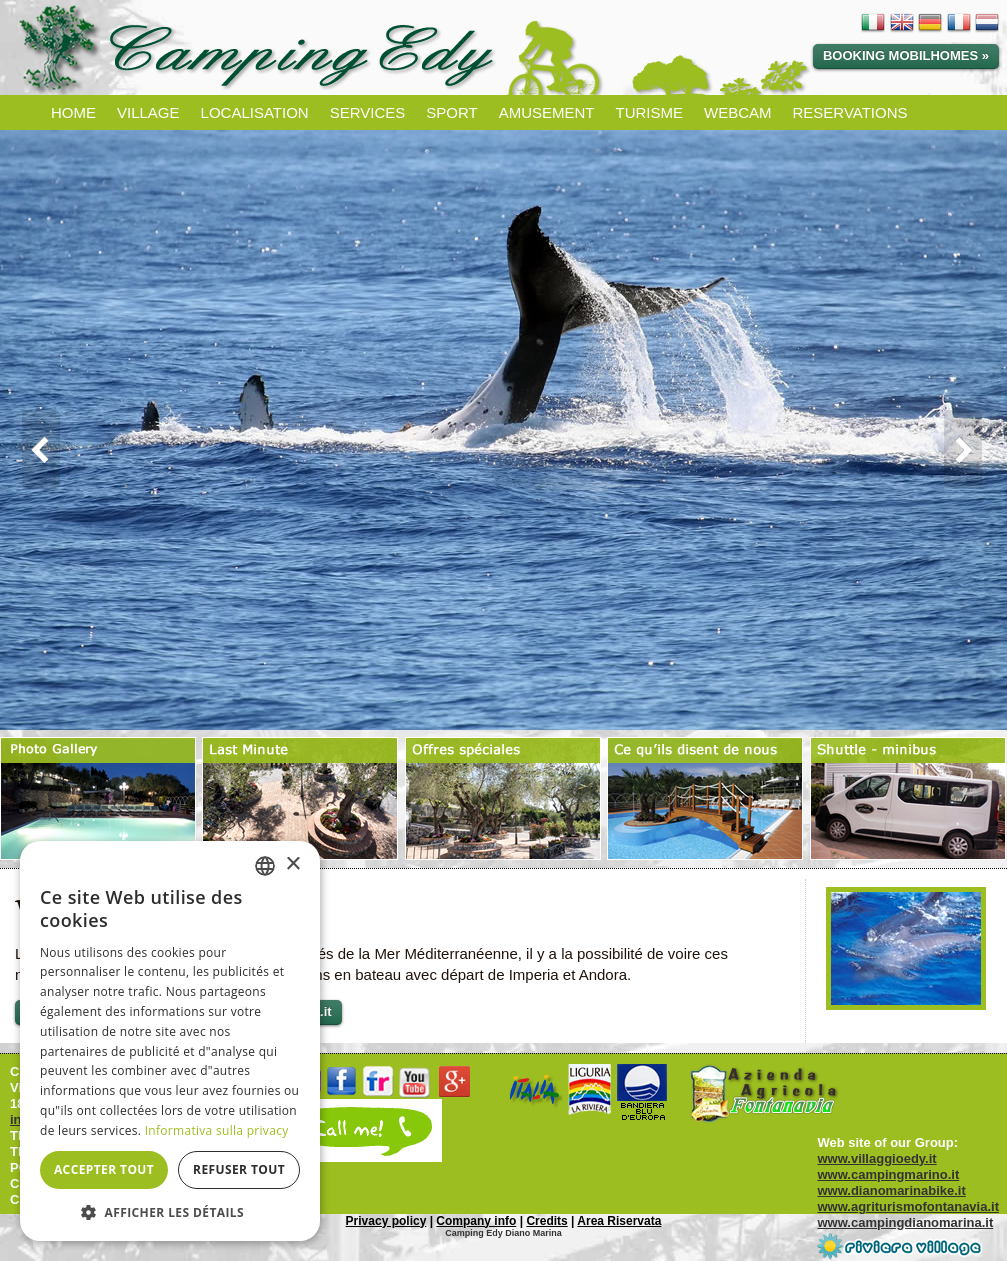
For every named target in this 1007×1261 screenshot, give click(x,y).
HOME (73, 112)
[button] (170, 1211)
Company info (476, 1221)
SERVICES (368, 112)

************

## TO DO
Reproduce all the entries above, swapping "Company info" for "About us" and leaving everything else unchanged. Leave the picture out of your answer.

## TASK RESPONSE
For every named target in this 1007×1261 screenshot, give click(x,y).
HOME (73, 112)
[button] (170, 1211)
About us (476, 1221)
SERVICES (368, 112)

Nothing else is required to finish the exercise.